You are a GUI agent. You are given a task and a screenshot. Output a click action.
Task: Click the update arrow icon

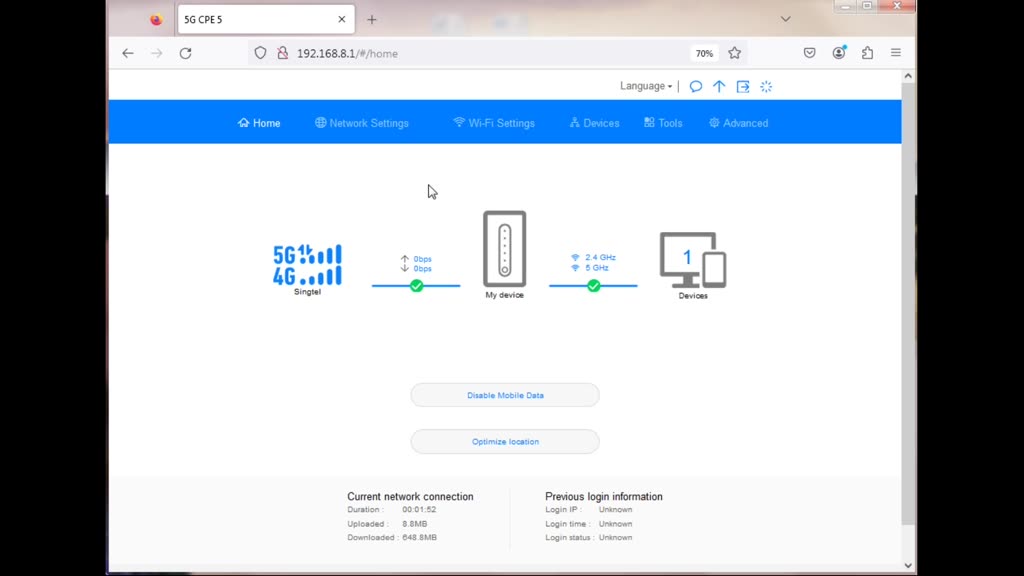coord(719,87)
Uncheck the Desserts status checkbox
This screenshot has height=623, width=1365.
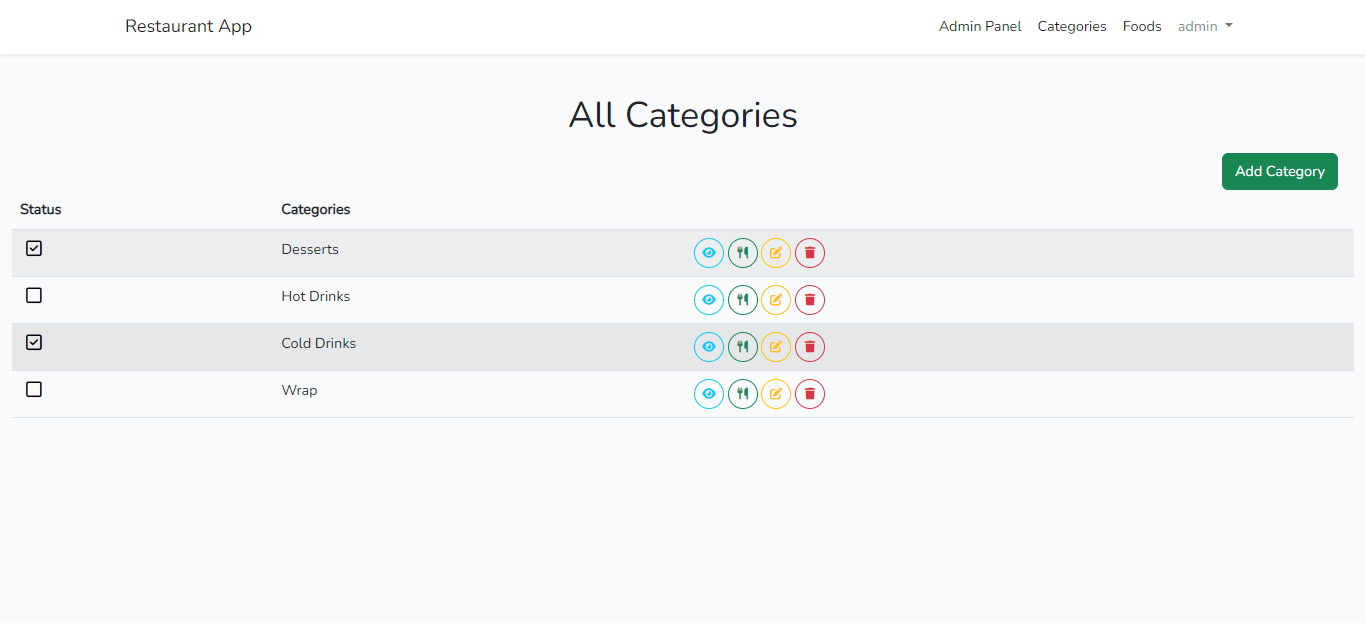click(x=33, y=248)
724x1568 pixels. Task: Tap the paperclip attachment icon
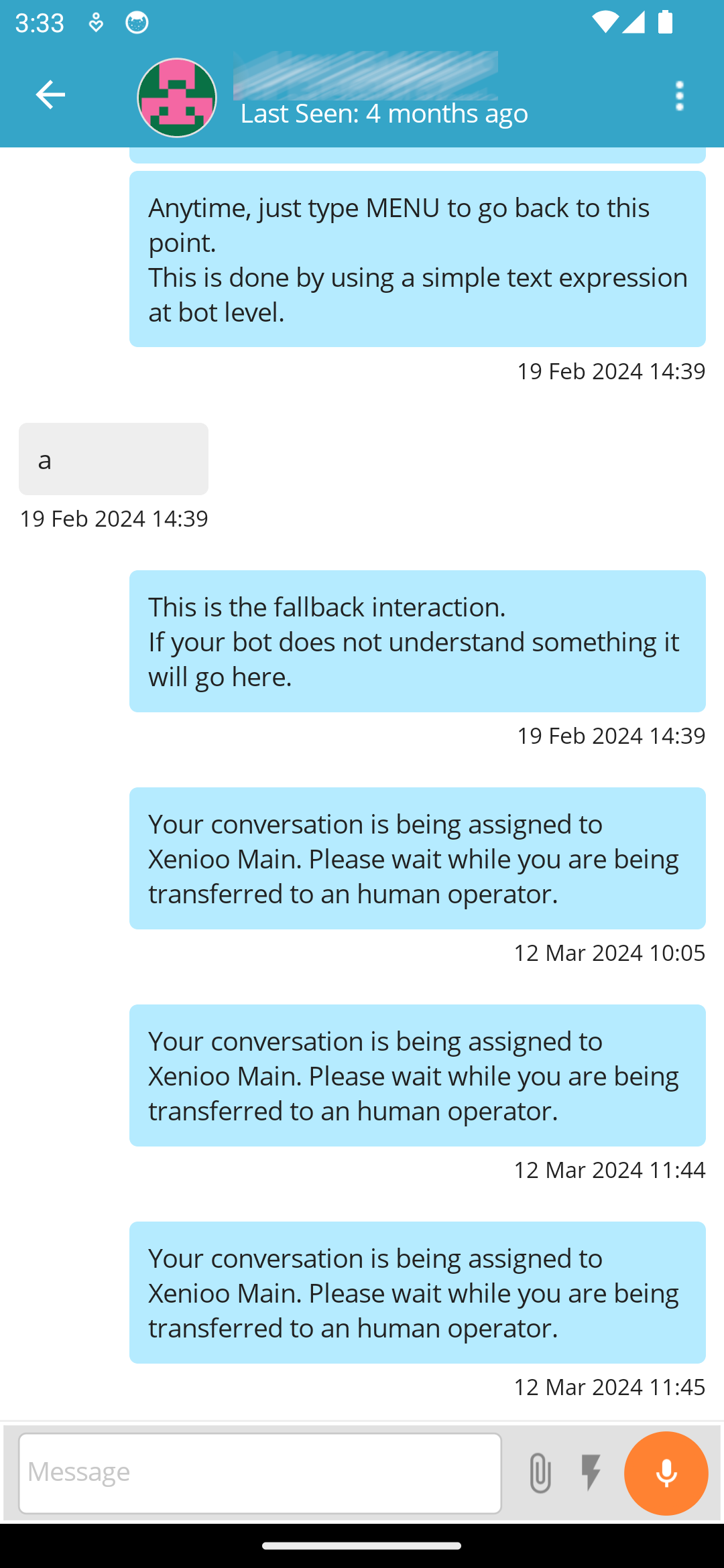pyautogui.click(x=540, y=1473)
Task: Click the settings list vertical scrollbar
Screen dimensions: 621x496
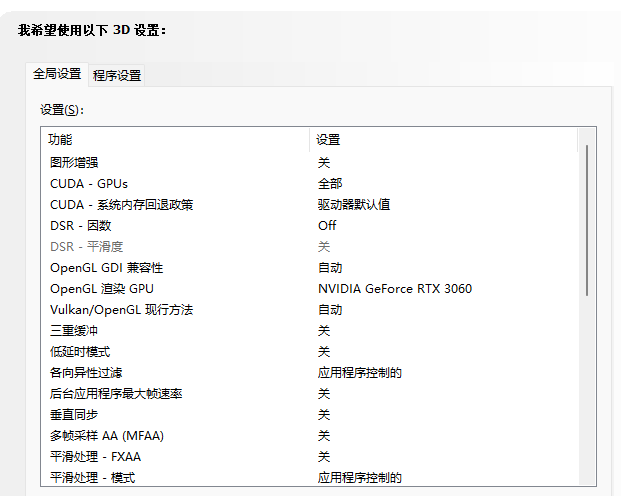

- EXERCISE GOAL:
Every line of the data above should be returned exactly, with the pictures removed.

- THE ANSWER:
You are a GUI agent. You are given a task and a screenshot. Output a click action.
Task: Click the update arrow icon

coord(719,87)
Uncheck the Desserts status checkbox
This screenshot has height=623, width=1365.
click(x=33, y=248)
724x1568 pixels. Task: Tap the paperclip attachment icon
pyautogui.click(x=540, y=1473)
Task: Click the settings list vertical scrollbar
Screen dimensions: 621x496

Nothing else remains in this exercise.